# mums of 3 boys i need advice please



## kat132

i found out 2 days ago that i am having my 3rd boy. I have got over the crying stage (i hope) but i feel completely flat! I am not excited at all i feel like i have done it twice so why will 3rd time be any different? 

I am bored with boys clothes and the sight of blue, Shirts and trousers.....short hair that i cant play with :cry:

I dont feel connected to the baby anymore which i feel terrible about but i am finding it hard as i still feel like i am carrying a girl! trying to imagine having 3 boys is hard. I never thought i would feel this bad about it but i was so convinced this was a girl even though i told myself if wasnt a million times. 

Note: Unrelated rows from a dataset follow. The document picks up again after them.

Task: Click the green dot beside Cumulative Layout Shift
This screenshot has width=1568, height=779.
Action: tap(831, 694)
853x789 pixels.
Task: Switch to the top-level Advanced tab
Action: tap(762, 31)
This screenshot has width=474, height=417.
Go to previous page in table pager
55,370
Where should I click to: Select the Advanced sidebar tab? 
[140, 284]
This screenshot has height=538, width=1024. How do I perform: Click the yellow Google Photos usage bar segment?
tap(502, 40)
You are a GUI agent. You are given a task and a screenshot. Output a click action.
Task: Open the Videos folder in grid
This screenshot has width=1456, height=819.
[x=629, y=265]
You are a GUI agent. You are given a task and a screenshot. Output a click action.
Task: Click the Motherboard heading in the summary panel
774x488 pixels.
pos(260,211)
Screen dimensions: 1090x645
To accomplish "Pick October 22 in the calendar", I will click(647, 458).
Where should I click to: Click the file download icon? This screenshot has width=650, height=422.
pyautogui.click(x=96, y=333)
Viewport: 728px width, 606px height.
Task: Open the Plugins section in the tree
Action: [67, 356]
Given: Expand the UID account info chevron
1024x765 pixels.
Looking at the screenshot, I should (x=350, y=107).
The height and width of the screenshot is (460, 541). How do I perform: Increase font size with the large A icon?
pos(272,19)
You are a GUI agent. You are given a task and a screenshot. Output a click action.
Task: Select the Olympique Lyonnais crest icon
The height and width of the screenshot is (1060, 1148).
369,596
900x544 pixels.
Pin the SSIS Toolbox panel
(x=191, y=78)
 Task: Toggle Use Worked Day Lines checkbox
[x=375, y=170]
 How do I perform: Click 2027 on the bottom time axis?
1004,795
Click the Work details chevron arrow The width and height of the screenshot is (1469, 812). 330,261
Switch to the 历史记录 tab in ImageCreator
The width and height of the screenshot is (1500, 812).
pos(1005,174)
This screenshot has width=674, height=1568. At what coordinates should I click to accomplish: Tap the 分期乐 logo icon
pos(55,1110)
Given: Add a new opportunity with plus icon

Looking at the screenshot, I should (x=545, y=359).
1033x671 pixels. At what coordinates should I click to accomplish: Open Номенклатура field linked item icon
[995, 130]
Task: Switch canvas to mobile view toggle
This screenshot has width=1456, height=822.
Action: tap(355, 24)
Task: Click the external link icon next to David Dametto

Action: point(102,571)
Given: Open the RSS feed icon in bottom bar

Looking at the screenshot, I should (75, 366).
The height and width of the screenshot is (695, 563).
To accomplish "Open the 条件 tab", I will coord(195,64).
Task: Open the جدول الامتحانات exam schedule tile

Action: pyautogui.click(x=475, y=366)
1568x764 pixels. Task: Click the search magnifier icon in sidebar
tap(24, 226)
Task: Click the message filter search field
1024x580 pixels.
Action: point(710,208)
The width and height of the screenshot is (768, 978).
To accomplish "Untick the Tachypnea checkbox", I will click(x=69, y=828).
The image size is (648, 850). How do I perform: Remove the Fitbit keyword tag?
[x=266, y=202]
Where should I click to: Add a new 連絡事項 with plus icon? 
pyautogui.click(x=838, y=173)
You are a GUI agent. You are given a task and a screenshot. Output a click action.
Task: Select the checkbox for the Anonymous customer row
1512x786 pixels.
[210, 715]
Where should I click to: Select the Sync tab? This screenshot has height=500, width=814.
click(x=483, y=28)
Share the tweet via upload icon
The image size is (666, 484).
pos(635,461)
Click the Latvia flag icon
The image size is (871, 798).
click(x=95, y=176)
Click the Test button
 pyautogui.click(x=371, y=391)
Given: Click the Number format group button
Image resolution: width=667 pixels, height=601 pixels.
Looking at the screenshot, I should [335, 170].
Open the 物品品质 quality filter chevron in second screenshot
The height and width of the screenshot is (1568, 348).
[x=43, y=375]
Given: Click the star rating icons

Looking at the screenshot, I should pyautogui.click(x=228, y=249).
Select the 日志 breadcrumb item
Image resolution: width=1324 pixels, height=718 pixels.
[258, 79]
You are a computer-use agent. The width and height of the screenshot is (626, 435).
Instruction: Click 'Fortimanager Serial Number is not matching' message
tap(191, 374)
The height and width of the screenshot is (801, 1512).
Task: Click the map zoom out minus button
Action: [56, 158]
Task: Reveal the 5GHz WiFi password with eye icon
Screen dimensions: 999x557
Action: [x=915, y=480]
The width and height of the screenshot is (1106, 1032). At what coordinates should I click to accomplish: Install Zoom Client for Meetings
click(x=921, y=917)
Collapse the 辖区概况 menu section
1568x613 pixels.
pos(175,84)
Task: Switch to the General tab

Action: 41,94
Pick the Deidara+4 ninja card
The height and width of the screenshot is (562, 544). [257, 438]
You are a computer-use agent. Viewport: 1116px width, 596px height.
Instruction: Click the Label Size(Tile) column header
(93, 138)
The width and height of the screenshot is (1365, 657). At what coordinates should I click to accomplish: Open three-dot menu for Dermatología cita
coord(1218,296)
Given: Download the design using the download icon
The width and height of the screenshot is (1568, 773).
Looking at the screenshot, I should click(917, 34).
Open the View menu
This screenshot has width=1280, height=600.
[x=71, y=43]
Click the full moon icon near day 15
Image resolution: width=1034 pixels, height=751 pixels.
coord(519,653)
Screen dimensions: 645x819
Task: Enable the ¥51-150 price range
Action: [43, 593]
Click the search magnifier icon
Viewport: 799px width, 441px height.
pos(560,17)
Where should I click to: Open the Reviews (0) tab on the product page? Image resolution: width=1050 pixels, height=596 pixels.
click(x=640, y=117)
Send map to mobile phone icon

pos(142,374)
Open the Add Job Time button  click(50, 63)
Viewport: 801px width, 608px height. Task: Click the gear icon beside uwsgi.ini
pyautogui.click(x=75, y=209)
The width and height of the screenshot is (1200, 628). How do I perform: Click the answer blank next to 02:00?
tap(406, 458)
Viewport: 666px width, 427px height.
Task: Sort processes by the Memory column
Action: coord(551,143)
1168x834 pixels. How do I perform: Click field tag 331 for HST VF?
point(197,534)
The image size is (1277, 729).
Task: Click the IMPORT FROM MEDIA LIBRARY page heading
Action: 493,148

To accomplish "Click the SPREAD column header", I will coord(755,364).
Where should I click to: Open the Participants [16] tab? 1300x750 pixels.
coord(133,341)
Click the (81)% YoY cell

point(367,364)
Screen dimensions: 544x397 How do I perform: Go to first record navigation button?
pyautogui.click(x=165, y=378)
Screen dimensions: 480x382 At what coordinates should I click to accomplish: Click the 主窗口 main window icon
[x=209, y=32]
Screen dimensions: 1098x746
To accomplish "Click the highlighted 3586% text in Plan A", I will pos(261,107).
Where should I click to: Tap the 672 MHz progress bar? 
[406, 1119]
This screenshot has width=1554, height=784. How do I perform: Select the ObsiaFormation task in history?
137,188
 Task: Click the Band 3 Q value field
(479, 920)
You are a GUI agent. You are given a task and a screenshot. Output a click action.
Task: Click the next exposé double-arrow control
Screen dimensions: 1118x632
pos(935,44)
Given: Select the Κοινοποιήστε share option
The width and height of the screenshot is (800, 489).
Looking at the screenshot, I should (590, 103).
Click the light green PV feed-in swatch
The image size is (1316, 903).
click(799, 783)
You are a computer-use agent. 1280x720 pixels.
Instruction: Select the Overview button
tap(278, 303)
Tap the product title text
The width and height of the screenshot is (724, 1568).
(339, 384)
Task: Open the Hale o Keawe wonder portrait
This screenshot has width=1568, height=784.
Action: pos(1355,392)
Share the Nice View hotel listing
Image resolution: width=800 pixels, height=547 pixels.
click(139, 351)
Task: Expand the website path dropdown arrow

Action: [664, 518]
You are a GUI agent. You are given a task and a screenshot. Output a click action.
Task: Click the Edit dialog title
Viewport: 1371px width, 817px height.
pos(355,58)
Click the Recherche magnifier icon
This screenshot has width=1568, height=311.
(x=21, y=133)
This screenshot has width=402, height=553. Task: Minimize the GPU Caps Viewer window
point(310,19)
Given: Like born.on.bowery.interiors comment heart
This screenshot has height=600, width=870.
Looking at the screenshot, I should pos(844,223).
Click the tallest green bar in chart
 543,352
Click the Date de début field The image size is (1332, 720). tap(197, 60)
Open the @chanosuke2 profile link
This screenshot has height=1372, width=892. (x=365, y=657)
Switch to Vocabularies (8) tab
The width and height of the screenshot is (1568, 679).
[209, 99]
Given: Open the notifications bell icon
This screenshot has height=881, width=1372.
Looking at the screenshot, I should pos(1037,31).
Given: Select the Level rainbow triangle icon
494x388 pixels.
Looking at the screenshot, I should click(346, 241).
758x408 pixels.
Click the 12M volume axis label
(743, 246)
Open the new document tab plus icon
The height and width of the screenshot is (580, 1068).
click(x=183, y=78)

So how did you get excited about your 3rd boy? i am trying to think of ways but nothing is helping and its making me feel like a terrible person.
Any advice would be great as i just cant see a light at the end of this really dark tunnel i seem to be in. xx


----------



## donnarobinson

Hi Hun big hugs to you.. I have 3 boys and I cried my heart out when I found out baby 3 was a boy it only lasted a couple of hours tho. 
I just looked at my other two boys and saw how amazing they were how they played together etc. 
Brought some new things named him just got generally excited I love my boys so much .. he's 16 months old now and is so amazing . I love having 3 boys now and think it's pretty special they will all grow up together. There 5,3 and 16 months months 
I am still sad and probably always will be that I don't have a girl I couldn't imagine life without my boys now . 
Your not a terrible person Hun once you see him you will fall in love with him and he will slot right in. 
It's so hard when you feel this way but it will get better x 
Every baby is different all mine have different personalities so even tho we've done the boy thing before it's never truely the same & girls can grow up into boys things to . 
Hugs x


----------



## kat132

i went out today and got a couple of bits for him which was nice :thumbup:
After i went into a shop for me and saw a poor mum of a 12ish year old girl looking horrified at the skin tight outfit she had in her hands :haha: dont remember dressing like that until i was at least 15! Its all lovely while they are little but now days girls grow up way too quick and then you start dealing with the pouting, body conscious, keeping up with their friends stuff while boys are out playing on their bikes in the park with a football! 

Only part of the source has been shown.